1) Comment la recherche sur les nouveaux produits alimentaires modifiés génétiquement se déroule-t-elle (par exemple, modifications, pratiques en laboratoire, pratiques en serre)? Est-elle réglementée par les entreprises? Par les organismes de financement public (par exemple, les universités, les mécanismes interconseils, les ministères)? Par les organismes de réglementation publics?

2) Avant que l’organisme de réglementation reçoive le produit ou la demande en bonne et due forme, quels types de discussions officieuses ou d’échange de renseignements observe-t-on entre les scientifiques ou les dirigeants du promoteur et les scientifiques ou les dirigeants de l’organisme de réglementation?

3) Quand l’organisme de réglementation a reçu le produit ou la demande, qui procède à l’examen ou à l’évaluation aux fins d’homologation?
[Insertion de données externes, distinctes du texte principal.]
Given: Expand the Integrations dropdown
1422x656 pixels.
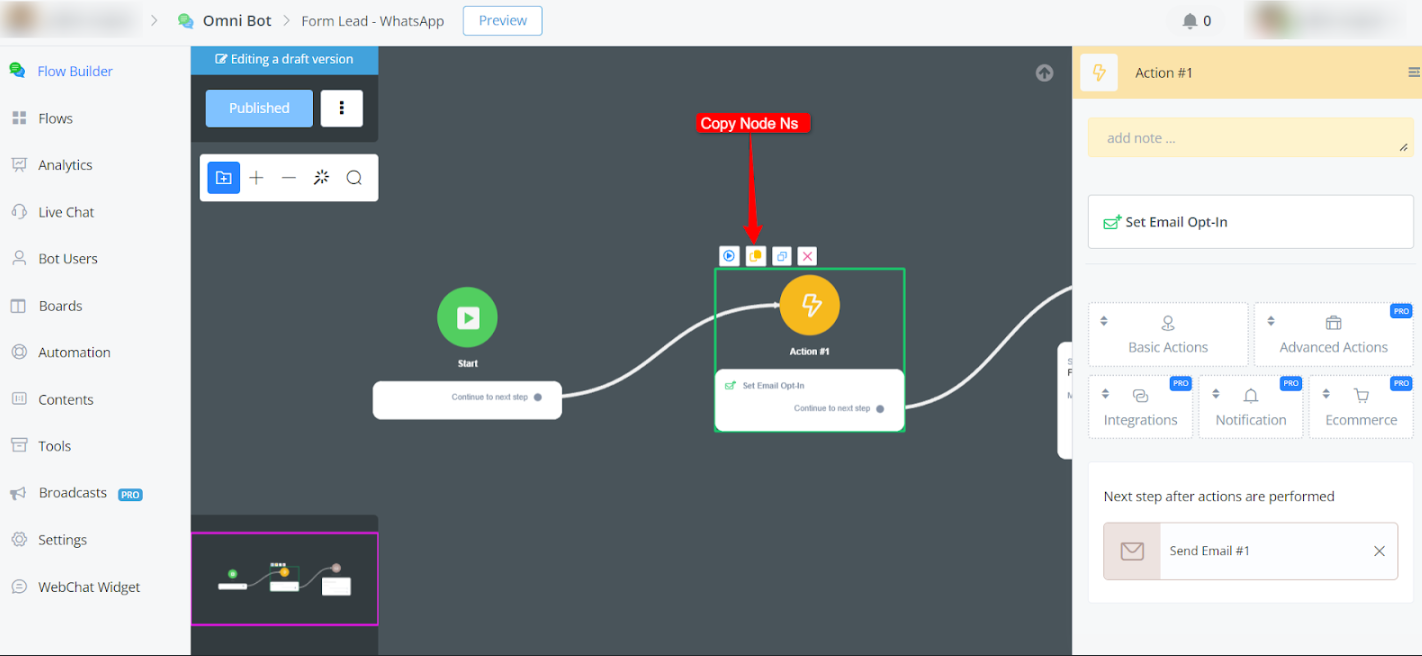Looking at the screenshot, I should tap(1140, 407).
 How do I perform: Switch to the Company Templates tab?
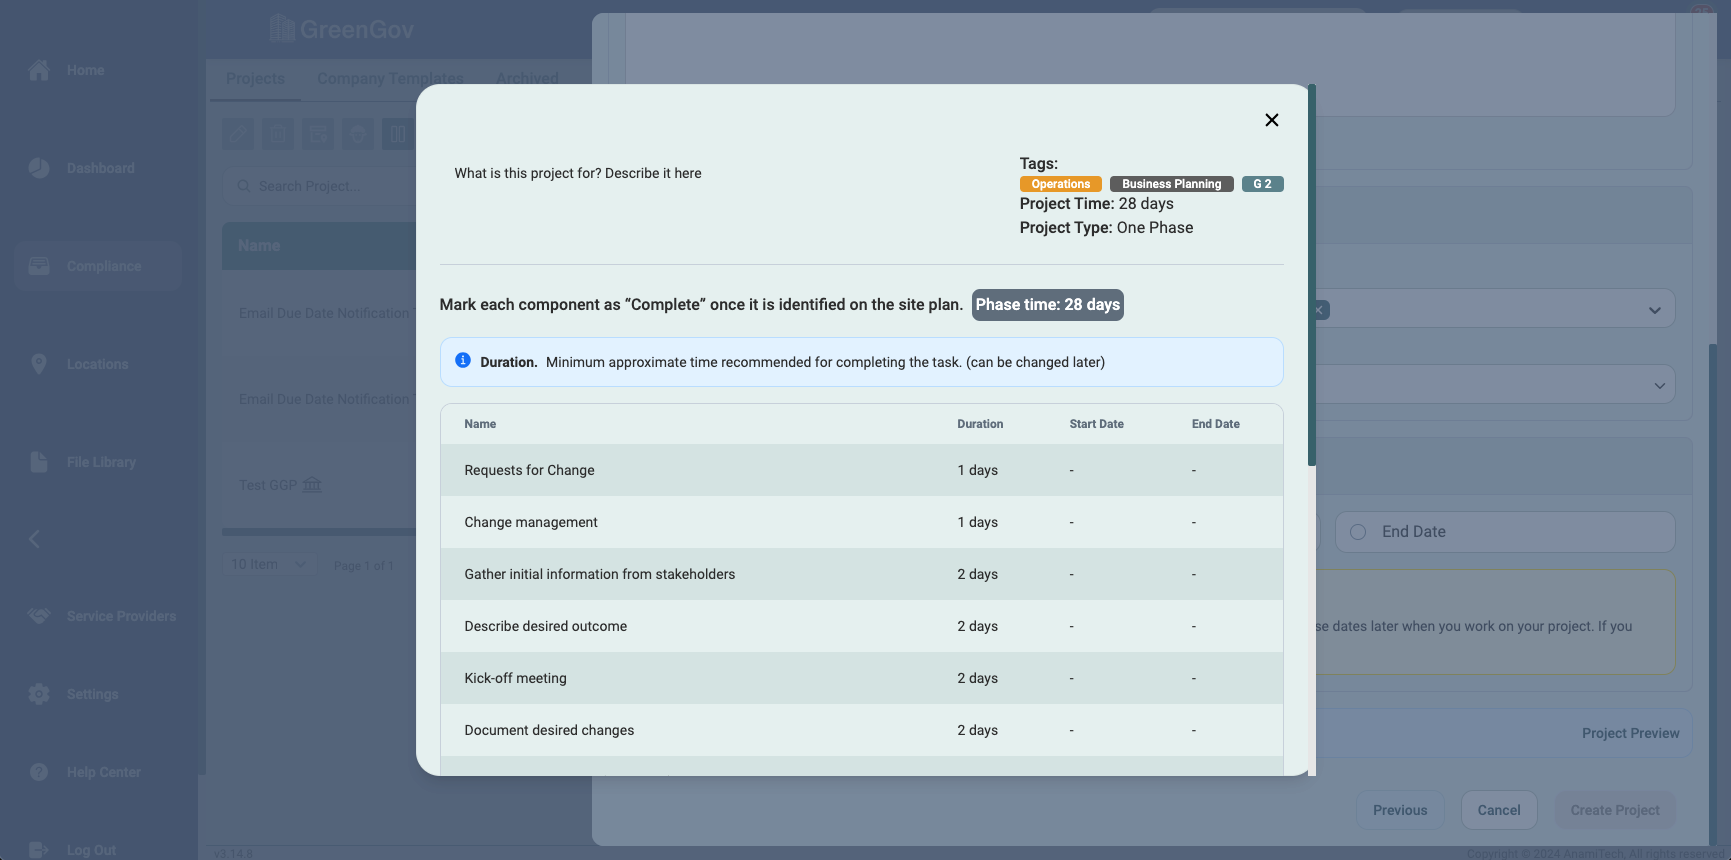[390, 79]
Les scientifiques à l’interne? Des scientifiques contractuels? Ou a-t-on recours à un examen critique par les pairs?

4) Qui prend la décision définitive? Les dirigeants? Le scientifique (seul ou en équipe)? A-t-on observé des divergences d’opinions considérables quant à l’aspect scientifique ou à l’analyse des risques et, le cas échéant, comment ont-elles été résolues ou prises en charge (appel à un niveau supérieur de la hiérarchie, mécanisme particulier ou autre mesure)?

5) Pourquoi soumet-on le produit ou la demande au processus de réglementation? Quels sont les lois, règlements, lignes directrices et politiques qui ont sous-tendu et orienté le processus d’examen?

6) Précisez les dates auxquelles correspond chaque étape du processus d’examen réglementaire et le temps réel consacré à chaque étape (non seulement le temps de calendrier). Comment ces données se situent-elles par rapport au délai moyen d’examen et d’approbation d’autres produits issus de la biotechnologie? D’autres produits non issus de la biotechnologie? Quels sont les délais le plus court et le plus long jamais observés pour cette étape et la moyenne pour tous les produits à cette étape?

7) A-t-il fallu mettre en place un mécanisme d’examen interministériel (officiel ou officieux)? Le cas échéant, de quel type? Quels autres organismes ont participé à l’examen?

8) A-t-il fallu mettre en place un mécanisme ou un processus d’examen international (officiel ou officieux)? Le cas échéant, de quel type?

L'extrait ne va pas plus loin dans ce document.